*TASK TO COMPLETE*: The required output is the exact run of lines below that opens at the line with "電玩 (242, 25)" and closes at the line with "影響力 (151, 1417)".
-.-.-
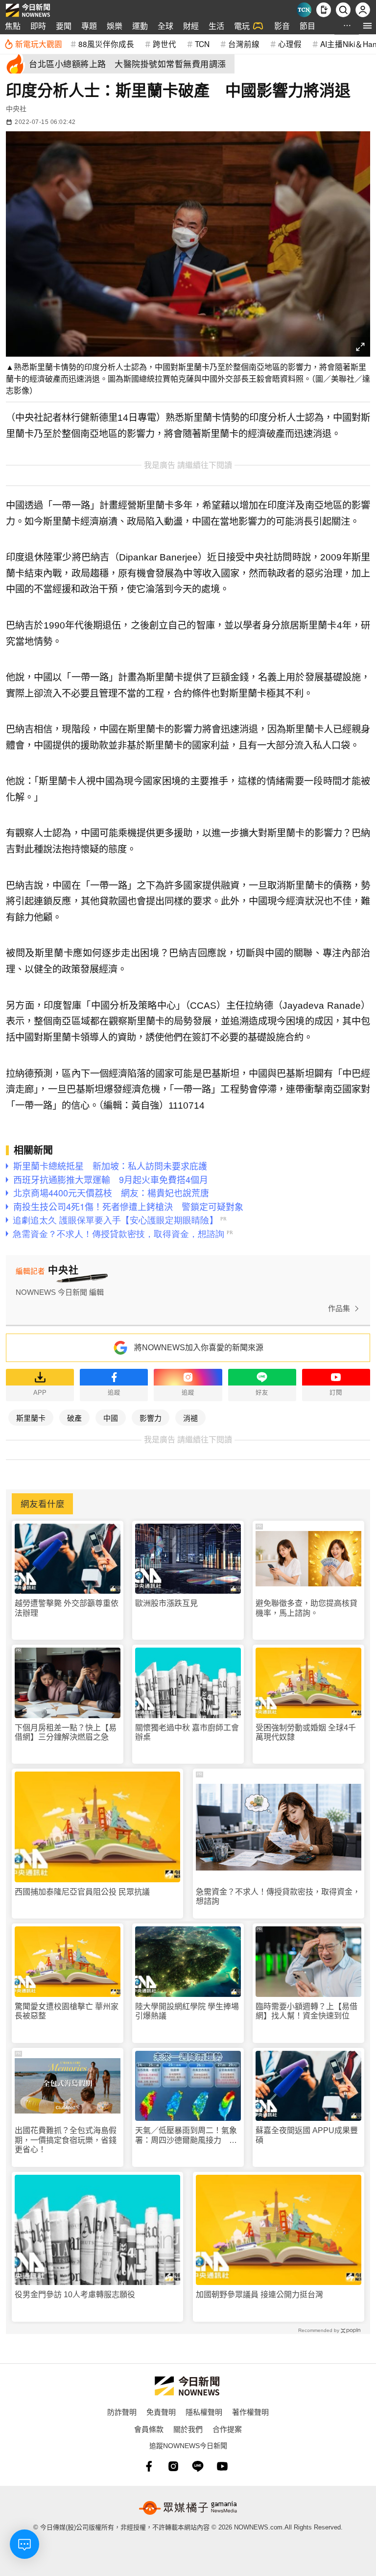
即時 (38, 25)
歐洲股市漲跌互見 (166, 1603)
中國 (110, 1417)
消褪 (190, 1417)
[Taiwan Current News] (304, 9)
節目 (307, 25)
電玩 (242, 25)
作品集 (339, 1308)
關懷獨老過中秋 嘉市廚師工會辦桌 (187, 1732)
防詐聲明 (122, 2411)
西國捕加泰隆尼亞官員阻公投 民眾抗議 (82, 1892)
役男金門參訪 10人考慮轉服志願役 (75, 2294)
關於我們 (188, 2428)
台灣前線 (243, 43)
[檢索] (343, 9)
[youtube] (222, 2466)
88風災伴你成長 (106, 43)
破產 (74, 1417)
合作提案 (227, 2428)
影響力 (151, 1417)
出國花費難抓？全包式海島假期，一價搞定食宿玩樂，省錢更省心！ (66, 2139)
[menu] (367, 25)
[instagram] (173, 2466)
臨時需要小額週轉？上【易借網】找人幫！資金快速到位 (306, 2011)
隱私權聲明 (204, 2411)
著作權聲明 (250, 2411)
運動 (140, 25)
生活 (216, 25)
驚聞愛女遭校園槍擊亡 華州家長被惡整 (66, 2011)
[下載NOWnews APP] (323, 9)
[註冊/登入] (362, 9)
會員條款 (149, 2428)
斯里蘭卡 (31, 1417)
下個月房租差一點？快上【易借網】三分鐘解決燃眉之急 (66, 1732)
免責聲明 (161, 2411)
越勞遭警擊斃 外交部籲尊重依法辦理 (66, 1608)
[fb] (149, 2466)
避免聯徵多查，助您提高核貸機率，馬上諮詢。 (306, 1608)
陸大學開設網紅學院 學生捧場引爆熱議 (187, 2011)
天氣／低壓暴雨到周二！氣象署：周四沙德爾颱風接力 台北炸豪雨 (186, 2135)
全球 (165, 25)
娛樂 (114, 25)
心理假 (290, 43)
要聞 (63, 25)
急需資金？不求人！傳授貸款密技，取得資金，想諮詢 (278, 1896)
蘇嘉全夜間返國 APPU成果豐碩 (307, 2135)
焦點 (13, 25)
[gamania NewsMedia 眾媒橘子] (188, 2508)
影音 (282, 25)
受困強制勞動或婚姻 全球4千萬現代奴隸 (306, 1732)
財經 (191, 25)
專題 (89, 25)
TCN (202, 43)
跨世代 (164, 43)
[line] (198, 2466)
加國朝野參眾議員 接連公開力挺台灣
-.-.-
*WRITTEN RESPONSE*:
電玩 (242, 25)
作品集 (339, 1308)
關懷獨老過中秋 嘉市廚師工會辦桌 (187, 1732)
防詐聲明 (122, 2411)
西國捕加泰隆尼亞官員阻公投 民眾抗議 (82, 1892)
役男金門參訪 10人考慮轉服志願役 (75, 2294)
關於我們 (188, 2428)
台灣前線 (243, 43)
[檢索] (343, 9)
[youtube] (222, 2466)
88風災伴你成長 (106, 43)
破產 (74, 1417)
合作提案 (227, 2428)
影響力 (151, 1417)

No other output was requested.